PROBLEM
What do the lines from the top of the data through the line with "Image resolution: width=1280" say? Quote them exactly and include both ends.

START EXTRACTED MATERIAL

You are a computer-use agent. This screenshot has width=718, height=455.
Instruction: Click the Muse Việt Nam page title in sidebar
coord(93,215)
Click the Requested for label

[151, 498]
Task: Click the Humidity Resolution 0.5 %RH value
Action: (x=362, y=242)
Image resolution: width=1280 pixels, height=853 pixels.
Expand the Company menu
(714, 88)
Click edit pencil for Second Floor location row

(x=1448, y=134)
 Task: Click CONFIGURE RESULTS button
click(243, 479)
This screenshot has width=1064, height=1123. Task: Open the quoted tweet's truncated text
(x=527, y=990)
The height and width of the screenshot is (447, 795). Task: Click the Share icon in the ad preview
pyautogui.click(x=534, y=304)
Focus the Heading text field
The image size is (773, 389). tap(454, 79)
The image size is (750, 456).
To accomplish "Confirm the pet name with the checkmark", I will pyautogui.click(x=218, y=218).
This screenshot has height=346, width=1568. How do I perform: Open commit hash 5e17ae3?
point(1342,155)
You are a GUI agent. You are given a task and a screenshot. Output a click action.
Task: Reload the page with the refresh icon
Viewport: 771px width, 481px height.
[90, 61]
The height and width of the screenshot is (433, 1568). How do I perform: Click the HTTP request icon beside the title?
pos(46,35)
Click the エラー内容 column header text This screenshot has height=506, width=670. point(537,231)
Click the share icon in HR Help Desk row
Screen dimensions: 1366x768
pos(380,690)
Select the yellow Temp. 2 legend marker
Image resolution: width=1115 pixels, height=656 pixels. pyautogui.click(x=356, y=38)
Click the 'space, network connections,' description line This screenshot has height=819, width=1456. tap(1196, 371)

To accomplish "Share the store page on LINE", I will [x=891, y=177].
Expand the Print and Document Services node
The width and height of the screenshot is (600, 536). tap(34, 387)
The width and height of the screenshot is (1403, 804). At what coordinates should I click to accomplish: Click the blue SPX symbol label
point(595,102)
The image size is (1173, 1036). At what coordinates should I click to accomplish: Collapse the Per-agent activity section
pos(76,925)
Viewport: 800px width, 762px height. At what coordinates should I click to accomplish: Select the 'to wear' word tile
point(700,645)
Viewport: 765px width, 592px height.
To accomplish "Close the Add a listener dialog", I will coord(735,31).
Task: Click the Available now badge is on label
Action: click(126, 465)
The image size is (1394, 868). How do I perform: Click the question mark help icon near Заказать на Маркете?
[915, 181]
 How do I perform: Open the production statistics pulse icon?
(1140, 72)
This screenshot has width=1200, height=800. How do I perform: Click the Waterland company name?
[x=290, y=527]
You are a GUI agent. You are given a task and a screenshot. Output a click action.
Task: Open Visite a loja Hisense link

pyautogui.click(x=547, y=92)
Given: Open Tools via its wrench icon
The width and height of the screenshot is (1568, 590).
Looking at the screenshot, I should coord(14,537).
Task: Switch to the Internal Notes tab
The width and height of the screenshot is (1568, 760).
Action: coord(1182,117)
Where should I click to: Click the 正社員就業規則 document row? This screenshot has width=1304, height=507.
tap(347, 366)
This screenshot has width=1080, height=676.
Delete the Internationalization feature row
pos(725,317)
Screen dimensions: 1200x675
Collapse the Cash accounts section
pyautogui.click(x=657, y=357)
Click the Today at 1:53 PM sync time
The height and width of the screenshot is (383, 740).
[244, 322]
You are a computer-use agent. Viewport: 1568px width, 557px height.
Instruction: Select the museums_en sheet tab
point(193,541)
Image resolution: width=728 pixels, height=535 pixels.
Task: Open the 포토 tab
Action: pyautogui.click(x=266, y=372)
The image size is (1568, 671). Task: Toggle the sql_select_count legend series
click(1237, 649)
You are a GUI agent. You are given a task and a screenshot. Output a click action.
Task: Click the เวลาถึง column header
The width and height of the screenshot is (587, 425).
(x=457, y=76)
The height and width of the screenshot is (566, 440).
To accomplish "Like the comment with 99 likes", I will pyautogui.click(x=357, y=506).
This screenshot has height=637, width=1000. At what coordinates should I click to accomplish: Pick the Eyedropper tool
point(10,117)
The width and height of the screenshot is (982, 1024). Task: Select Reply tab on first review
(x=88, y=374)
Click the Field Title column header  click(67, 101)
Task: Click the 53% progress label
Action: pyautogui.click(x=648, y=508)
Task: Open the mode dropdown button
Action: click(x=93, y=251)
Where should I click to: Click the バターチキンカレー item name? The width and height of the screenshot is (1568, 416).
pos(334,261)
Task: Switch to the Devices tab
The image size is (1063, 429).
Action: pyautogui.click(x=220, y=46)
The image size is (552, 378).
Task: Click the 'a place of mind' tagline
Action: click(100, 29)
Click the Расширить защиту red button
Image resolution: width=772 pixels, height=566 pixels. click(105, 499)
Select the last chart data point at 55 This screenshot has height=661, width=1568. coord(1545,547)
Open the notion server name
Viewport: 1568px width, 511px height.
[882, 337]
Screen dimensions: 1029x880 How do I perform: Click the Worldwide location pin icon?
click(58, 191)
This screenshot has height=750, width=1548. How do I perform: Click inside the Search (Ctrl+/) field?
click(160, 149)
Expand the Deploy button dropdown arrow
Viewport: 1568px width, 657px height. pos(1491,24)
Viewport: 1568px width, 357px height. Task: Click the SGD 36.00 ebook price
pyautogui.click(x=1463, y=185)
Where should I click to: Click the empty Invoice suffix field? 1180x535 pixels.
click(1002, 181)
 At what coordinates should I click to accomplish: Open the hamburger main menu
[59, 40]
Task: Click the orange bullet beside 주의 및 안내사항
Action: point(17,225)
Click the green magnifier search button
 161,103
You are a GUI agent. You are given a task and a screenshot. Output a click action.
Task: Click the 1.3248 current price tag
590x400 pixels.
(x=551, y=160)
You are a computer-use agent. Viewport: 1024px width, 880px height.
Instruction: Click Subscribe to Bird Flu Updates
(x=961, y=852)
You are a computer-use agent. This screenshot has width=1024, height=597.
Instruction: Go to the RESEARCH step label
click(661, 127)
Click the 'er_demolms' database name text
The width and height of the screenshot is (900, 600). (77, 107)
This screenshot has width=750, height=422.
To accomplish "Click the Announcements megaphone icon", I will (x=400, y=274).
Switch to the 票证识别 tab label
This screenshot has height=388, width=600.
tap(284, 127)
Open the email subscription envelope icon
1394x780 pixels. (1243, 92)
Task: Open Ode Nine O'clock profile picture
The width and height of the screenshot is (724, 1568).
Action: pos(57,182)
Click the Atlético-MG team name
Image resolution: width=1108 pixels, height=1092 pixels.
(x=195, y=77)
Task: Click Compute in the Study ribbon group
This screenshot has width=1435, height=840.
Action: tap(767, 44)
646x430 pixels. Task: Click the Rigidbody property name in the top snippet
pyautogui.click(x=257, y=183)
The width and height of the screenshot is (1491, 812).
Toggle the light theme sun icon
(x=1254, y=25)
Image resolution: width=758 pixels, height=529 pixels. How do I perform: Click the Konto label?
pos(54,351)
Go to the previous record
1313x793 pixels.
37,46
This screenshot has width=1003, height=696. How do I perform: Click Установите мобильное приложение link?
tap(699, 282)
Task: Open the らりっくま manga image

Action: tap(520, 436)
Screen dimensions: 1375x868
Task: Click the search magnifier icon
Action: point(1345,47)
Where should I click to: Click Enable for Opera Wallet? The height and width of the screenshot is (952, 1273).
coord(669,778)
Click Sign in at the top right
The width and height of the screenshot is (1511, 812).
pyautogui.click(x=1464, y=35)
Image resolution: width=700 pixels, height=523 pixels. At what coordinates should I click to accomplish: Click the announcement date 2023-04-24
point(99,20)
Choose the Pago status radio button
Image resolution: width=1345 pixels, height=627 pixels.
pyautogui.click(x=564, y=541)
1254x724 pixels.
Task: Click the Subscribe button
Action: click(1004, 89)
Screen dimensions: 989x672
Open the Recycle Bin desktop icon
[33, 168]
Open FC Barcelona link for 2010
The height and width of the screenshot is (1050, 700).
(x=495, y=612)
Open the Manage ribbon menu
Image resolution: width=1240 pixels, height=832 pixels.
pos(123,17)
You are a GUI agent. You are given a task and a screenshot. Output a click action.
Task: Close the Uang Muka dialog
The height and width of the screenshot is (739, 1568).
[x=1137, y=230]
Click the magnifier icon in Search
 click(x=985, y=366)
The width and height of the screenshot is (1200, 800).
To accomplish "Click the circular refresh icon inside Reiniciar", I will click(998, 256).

END EXTRACTED MATERIAL

REPLY
You are a computer-use agent. This screenshot has width=718, height=455.
Instruction: Click the Muse Việt Nam page title in sidebar
coord(93,215)
Click the Requested for label

[151, 498]
Task: Click the Humidity Resolution 0.5 %RH value
Action: (x=362, y=242)
Image resolution: width=1280 pixels, height=853 pixels.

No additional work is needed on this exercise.